Continue the forum discussion of BC-9009 charger meltdown reports, picking up after its final sentence.

Selected excerpt:
______________________________
But is yours a BC-900 or a BC-9009?


----------



## Bones

Mr Happy said:


> That charger was a BC-9009.
> 
> ....
> 
> With the BC-9009 it seems like reports of meltdowns are coming in by the week.
> 
> ...



It may soon be more appropriate to state they're coming in by the day. I just had another look at Amazon and found reports of 4 more incidences since I summarized them in post 1 slightly more than a week ago:

Dated 19 Dec 2009 (Two Incidences):

http://www.amazon.com/review/R15CP9DB5DASPI

Dated 15 Dec 2009:

http://www.amazon.com ... MsgID=Mx2FSQ3IYXHPOO1

Dated 14 Dec 2009:

http://www.amazon.com ... MsgID=Mx3MROLMCWQVV1K



Mr Happy said:


> ...
> 
> It may be time to suspect that there is a systematic design problem with the BC-9009 and to issue a firm recommendation against buying it?
______________________________
Information shown:
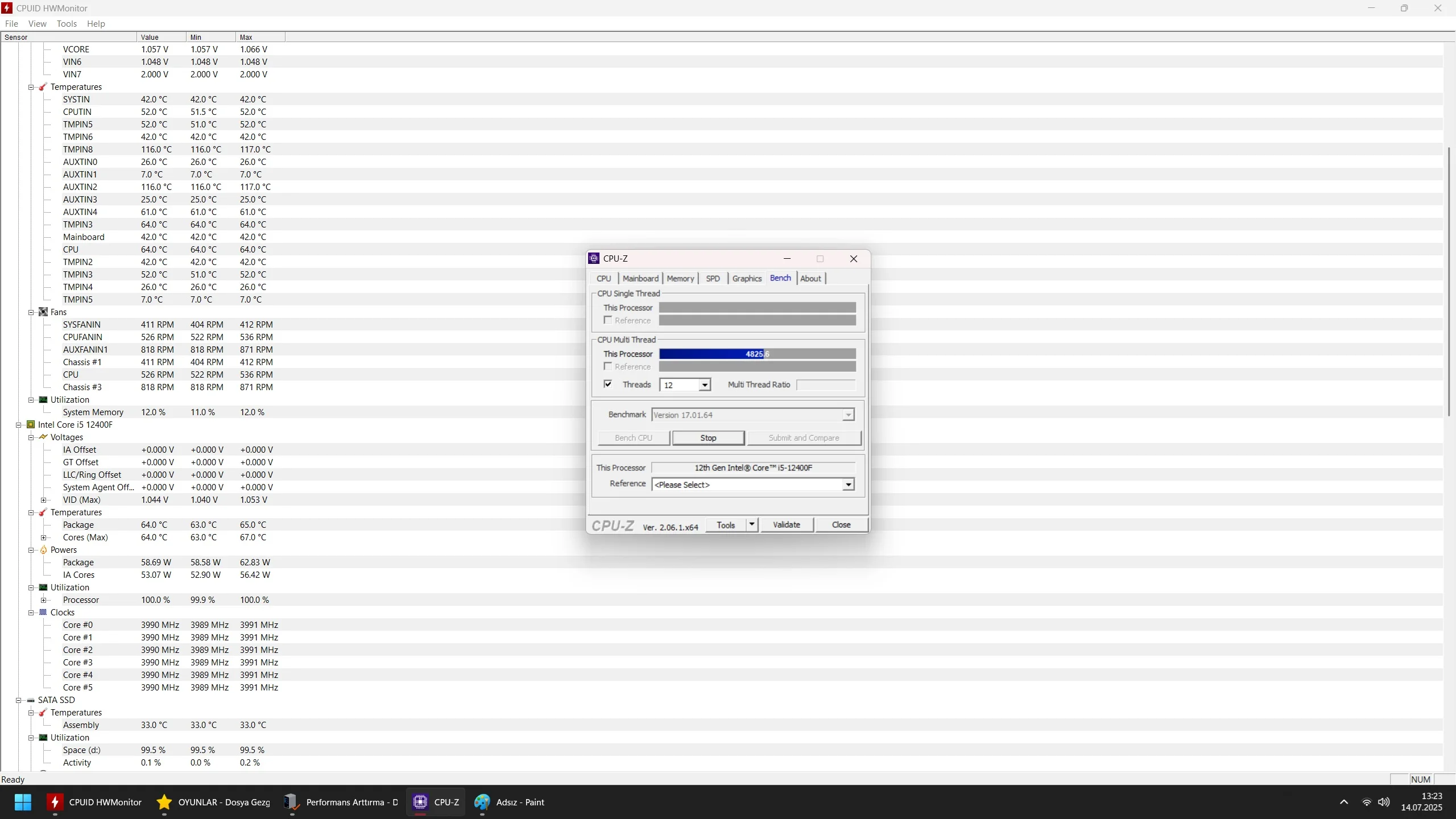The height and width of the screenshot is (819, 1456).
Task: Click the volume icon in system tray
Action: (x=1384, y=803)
______________________________
Written answer:
I agree, especially after seeing the images posted today by ShawnLam. If whatever released the melted metal sitting inside the base got that hot in thirty seconds, imagine how much hotter it could have gotten had he not been there to pull the plug.

Incidentally, NLee the Engineer, the reviewer on Amazon that has positioned himself as their de facto adviser on LaCrosse chargers, just issued this comment respecting the increasing reports of melt-downs:



> I was trying to stay out of this. Oh well...
> 
> I can report my own experience. I have two BC-900 (the older model), purchased 3-4 years ago. I have never obseved over-heating problem due to failure to detect end-of-charge signal. The BC-900 has several mechanisms to ensure proper charge-termination, including:
> - negative dV/dt
> - voltage threshold
> - thernal shut down
> So under normal conditions, it should never get hot enough to melt the plastic case. Especially when people claim that they were charging at the lowest current of 200mA. At 300mW (1.5V * 200mA) per cell, there is just not enough energy to cause a melt down.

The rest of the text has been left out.